Com base no entendimento do Supremo Tribunal Federal (STF), a juíza Márcia destacou que a Administração Pública deve motivar, com fundamentos razoáveis, a despedida de empregados públicos. Isso em razão dos princípios constitucionais da impessoalidade, publicidade e moralidade.
“A segunda reclamada, na qualidade de tomadora dos serviços, só poderia licitamente requerer a substituição de trabalhadores à empresa terceirizada mediante justa e fundamentada motivação baseada na má-prestação dos serviços pelo empregado. À empresa contratada, por sua vez, cabe acolher o requerimento da tomadora somente se ficar constatado o descumprimento das obrigações relativas à execução do serviço”, afirmou a magistrada.
Também fundamentou a sentença o Protocolo de Julgamento com Perspectiva Racial do Conselho Nacional de Justiça (CNJ, 2024).
“Em razão das raízes históricas em que se funda o Brasil desde a colonização portuguesa, que adotou o modelo escravocrata de trabalho desde a sua origem, vivemos em constante convivência e contato com o que se conhece como Racismo Estrutural.
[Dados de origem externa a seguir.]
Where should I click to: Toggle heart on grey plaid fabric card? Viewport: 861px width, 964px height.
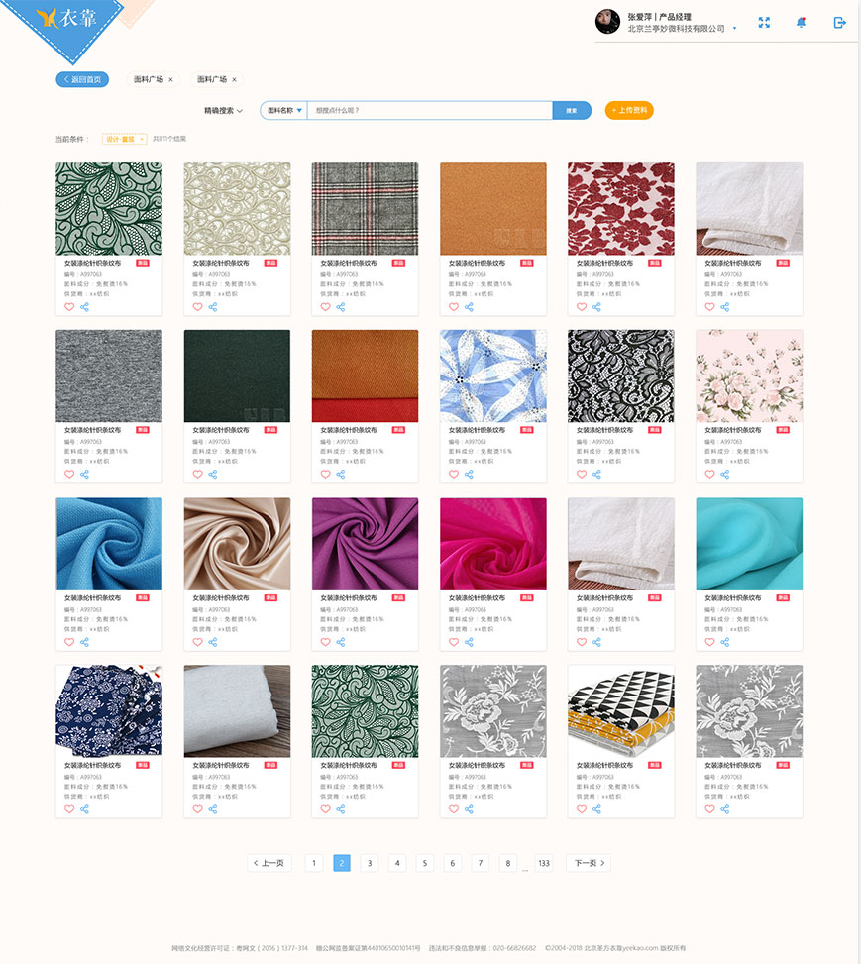[x=325, y=307]
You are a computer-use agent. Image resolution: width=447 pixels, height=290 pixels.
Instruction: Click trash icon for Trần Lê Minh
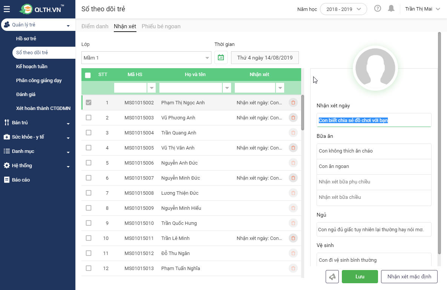(x=293, y=238)
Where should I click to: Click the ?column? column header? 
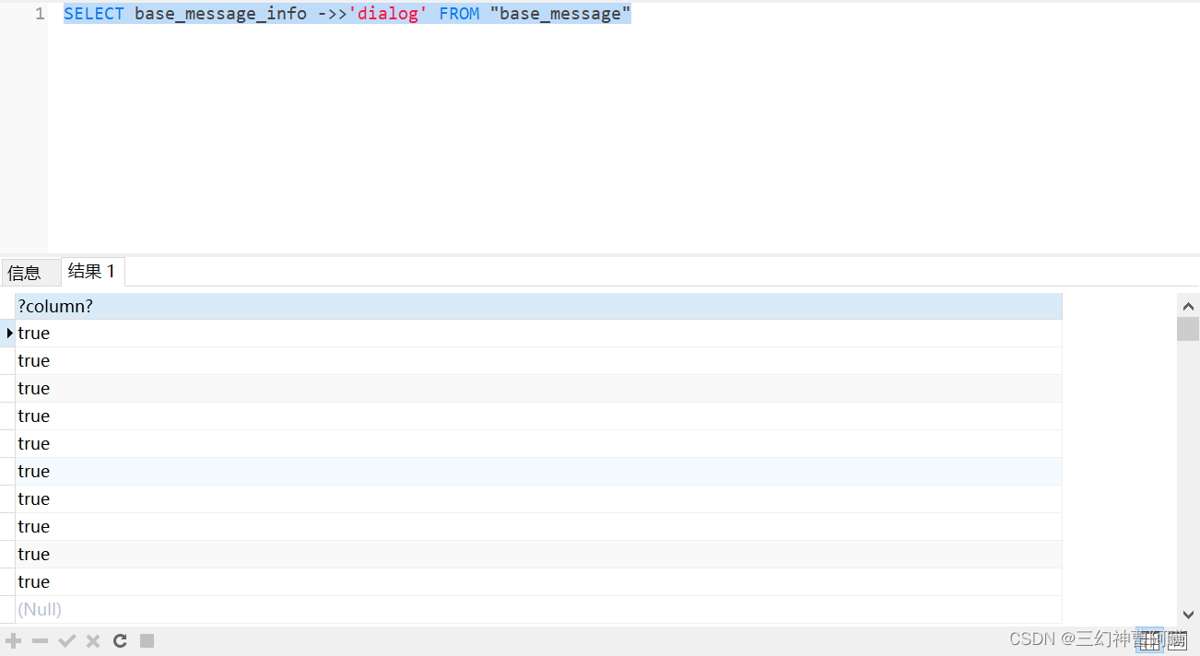(55, 305)
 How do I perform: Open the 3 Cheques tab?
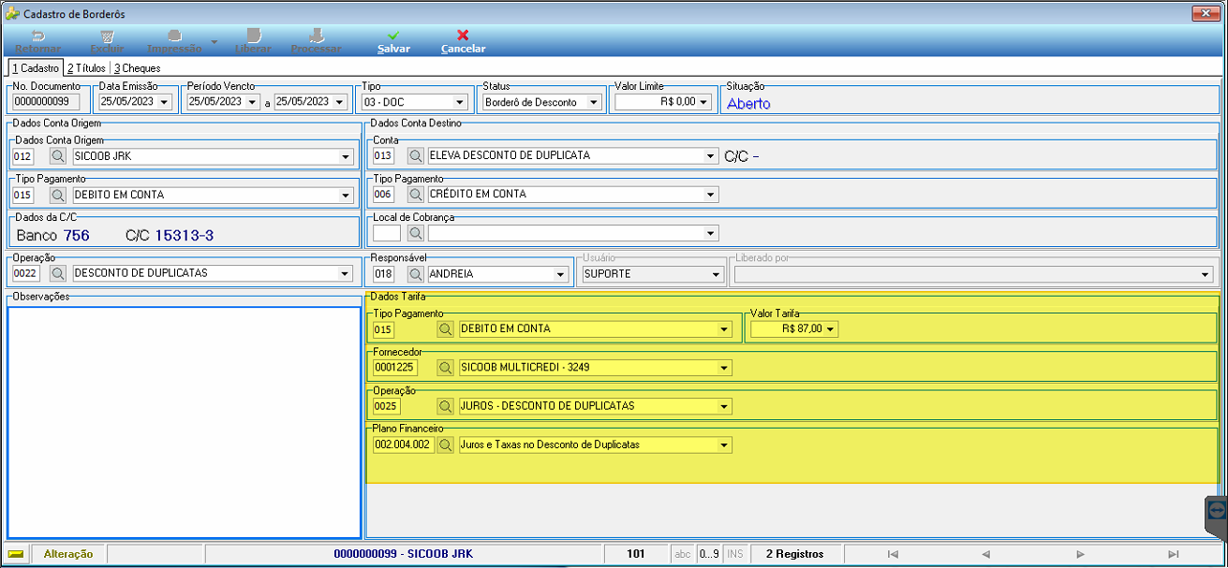[138, 68]
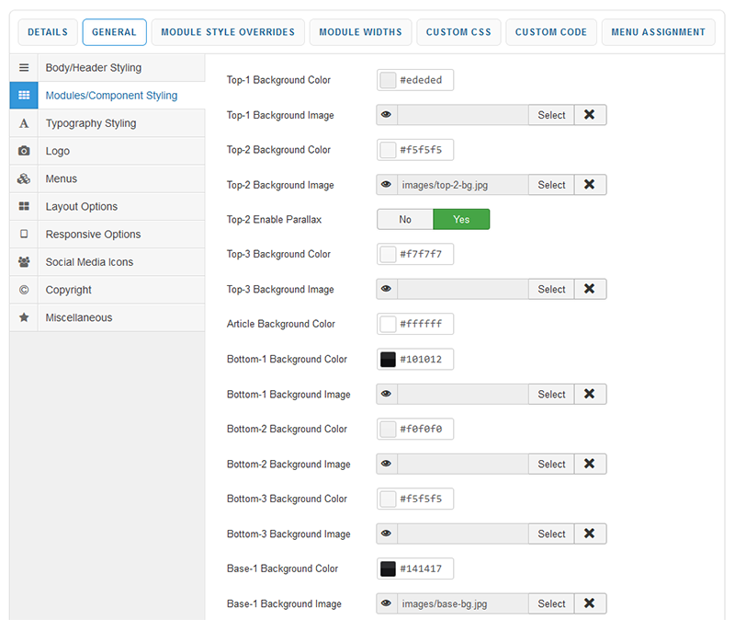This screenshot has width=735, height=620.
Task: Click the Layout Options grid icon
Action: (x=24, y=207)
Como um fenômeno decorrente da estrutura da sociedade brasileira, grupos racialmente identificados são discriminados de forma sistemática, direta e indiretamente, consciente e inconscientemente, e de forma indevidamente naturalizada”, ressaltou.
Análise do caso
Para a juíza, a discriminação se torna ainda mais grave quando é múltipla ou interseccional, o que ocorre quando dois ou mais fatores discriminatórios recaem sobre um mesmo indivíduo, agravando a vulnerabilidade: “É o caso da autora, que é mulher, negra e estrangeira e está vulnerável a discriminações de gênero, de raça e de origem”, concluiu a magistrada.
A fundação e a empregadora apresentaram recurso ao Tribunal Regional do Trabalho da 4ª Região (TRT4).